_Work to do_. Reproduce the rows below, replacing "Instruction" with "Command" wherever it occurs and leaving everything else unchanged.

####################

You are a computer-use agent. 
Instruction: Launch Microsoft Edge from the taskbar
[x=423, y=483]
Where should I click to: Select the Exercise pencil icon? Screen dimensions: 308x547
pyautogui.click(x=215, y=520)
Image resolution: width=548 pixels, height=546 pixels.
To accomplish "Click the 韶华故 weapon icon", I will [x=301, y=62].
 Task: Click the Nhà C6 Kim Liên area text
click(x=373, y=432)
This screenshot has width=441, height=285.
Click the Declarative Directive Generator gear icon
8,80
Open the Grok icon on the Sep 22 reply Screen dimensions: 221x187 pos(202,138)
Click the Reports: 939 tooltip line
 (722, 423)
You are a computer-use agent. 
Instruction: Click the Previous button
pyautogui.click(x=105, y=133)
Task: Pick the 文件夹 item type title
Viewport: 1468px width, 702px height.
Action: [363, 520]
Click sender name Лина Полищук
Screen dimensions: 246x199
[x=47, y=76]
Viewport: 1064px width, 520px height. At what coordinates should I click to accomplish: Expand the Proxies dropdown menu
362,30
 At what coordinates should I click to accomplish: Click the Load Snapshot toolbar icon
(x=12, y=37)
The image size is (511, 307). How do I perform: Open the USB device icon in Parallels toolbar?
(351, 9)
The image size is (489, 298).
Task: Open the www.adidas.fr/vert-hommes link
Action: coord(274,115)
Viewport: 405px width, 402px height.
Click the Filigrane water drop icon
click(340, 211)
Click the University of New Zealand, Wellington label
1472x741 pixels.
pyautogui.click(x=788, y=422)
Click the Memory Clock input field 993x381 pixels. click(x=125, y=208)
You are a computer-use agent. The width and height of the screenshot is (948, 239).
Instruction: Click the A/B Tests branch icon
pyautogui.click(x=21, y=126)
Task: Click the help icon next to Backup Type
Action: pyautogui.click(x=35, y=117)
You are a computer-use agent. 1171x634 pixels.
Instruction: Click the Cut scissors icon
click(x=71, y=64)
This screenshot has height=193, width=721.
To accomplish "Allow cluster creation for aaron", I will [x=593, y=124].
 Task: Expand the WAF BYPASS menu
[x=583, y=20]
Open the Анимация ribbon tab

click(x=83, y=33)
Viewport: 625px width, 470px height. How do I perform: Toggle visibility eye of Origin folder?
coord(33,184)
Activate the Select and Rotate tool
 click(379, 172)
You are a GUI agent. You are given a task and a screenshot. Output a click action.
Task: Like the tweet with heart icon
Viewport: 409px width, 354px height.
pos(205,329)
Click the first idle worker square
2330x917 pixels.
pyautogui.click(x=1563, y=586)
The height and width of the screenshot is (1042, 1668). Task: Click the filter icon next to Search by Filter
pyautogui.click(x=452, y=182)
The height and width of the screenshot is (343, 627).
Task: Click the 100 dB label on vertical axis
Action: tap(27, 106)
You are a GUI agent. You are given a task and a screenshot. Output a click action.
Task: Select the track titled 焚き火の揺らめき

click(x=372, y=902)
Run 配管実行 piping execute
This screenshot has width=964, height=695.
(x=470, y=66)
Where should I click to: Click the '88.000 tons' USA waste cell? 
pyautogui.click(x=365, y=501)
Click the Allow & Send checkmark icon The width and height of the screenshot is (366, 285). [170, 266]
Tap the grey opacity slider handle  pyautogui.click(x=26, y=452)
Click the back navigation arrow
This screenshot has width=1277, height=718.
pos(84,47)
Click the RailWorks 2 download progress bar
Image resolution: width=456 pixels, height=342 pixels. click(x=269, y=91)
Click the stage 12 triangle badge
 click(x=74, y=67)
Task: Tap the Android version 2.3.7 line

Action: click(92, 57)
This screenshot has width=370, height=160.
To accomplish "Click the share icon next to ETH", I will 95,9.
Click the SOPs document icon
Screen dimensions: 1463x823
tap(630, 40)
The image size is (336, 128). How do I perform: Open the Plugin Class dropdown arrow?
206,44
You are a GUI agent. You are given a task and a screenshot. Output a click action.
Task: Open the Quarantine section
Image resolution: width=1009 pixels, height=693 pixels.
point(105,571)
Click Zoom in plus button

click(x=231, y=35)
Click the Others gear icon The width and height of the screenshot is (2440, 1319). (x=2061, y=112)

####################

_Answer to this problem_.
You are a computer-use agent. 
Command: Launch Microsoft Edge from the taskbar
[x=423, y=483]
Where should I click to: Select the Exercise pencil icon? Screen dimensions: 308x547
pyautogui.click(x=215, y=520)
Image resolution: width=548 pixels, height=546 pixels.
To accomplish "Click the 韶华故 weapon icon", I will [x=301, y=62].
 Task: Click the Nhà C6 Kim Liên area text
click(x=373, y=432)
This screenshot has width=441, height=285.
Click the Declarative Directive Generator gear icon
8,80
Open the Grok icon on the Sep 22 reply Screen dimensions: 221x187 pos(202,138)
Click the Reports: 939 tooltip line
 (722, 423)
You are a computer-use agent. 
Command: Click the Previous button
pyautogui.click(x=105, y=133)
Task: Pick the 文件夹 item type title
Viewport: 1468px width, 702px height.
Action: [363, 520]
Click sender name Лина Полищук
Screen dimensions: 246x199
[x=47, y=76]
Viewport: 1064px width, 520px height. At what coordinates should I click to accomplish: Expand the Proxies dropdown menu
362,30
 At what coordinates should I click to accomplish: Click the Load Snapshot toolbar icon
(x=12, y=37)
The image size is (511, 307). How do I perform: Open the USB device icon in Parallels toolbar?
(351, 9)
The image size is (489, 298).
Task: Open the www.adidas.fr/vert-hommes link
Action: coord(274,115)
Viewport: 405px width, 402px height.
Click the Filigrane water drop icon
click(340, 211)
Click the University of New Zealand, Wellington label
1472x741 pixels.
pyautogui.click(x=788, y=422)
Click the Memory Clock input field 993x381 pixels. click(x=125, y=208)
You are a computer-use agent. The width and height of the screenshot is (948, 239).
Command: Click the A/B Tests branch icon
pyautogui.click(x=21, y=126)
Task: Click the help icon next to Backup Type
Action: pyautogui.click(x=35, y=117)
You are a computer-use agent. 1171x634 pixels.
Command: Click the Cut scissors icon
click(x=71, y=64)
This screenshot has height=193, width=721.
To accomplish "Allow cluster creation for aaron", I will [x=593, y=124].
 Task: Expand the WAF BYPASS menu
[x=583, y=20]
Open the Анимация ribbon tab

click(x=83, y=33)
Viewport: 625px width, 470px height. How do I perform: Toggle visibility eye of Origin folder?
coord(33,184)
Activate the Select and Rotate tool
 click(379, 172)
You are a GUI agent. You are given a task and a screenshot. Output a click action.
Task: Like the tweet with heart icon
Viewport: 409px width, 354px height.
pos(205,329)
Click the first idle worker square
2330x917 pixels.
pyautogui.click(x=1563, y=586)
The height and width of the screenshot is (1042, 1668). Task: Click the filter icon next to Search by Filter
pyautogui.click(x=452, y=182)
The height and width of the screenshot is (343, 627).
Task: Click the 100 dB label on vertical axis
Action: tap(27, 106)
You are a GUI agent. You are given a task and a screenshot. Output a click action.
Task: Select the track titled 焚き火の揺らめき

click(x=372, y=902)
Run 配管実行 piping execute
This screenshot has width=964, height=695.
(x=470, y=66)
Where should I click to: Click the '88.000 tons' USA waste cell? 
pyautogui.click(x=365, y=501)
Click the Allow & Send checkmark icon The width and height of the screenshot is (366, 285). [170, 266]
Tap the grey opacity slider handle  pyautogui.click(x=26, y=452)
Click the back navigation arrow
This screenshot has width=1277, height=718.
pos(84,47)
Click the RailWorks 2 download progress bar
Image resolution: width=456 pixels, height=342 pixels. click(x=269, y=91)
Click the stage 12 triangle badge
 click(x=74, y=67)
Task: Tap the Android version 2.3.7 line

Action: click(92, 57)
This screenshot has width=370, height=160.
To accomplish "Click the share icon next to ETH", I will 95,9.
Click the SOPs document icon
Screen dimensions: 1463x823
tap(630, 40)
The image size is (336, 128). How do I perform: Open the Plugin Class dropdown arrow?
206,44
You are a GUI agent. You are given a task and a screenshot. Output a click action.
Task: Open the Quarantine section
Image resolution: width=1009 pixels, height=693 pixels.
point(105,571)
Click Zoom in plus button

click(x=231, y=35)
Click the Others gear icon The width and height of the screenshot is (2440, 1319). (x=2061, y=112)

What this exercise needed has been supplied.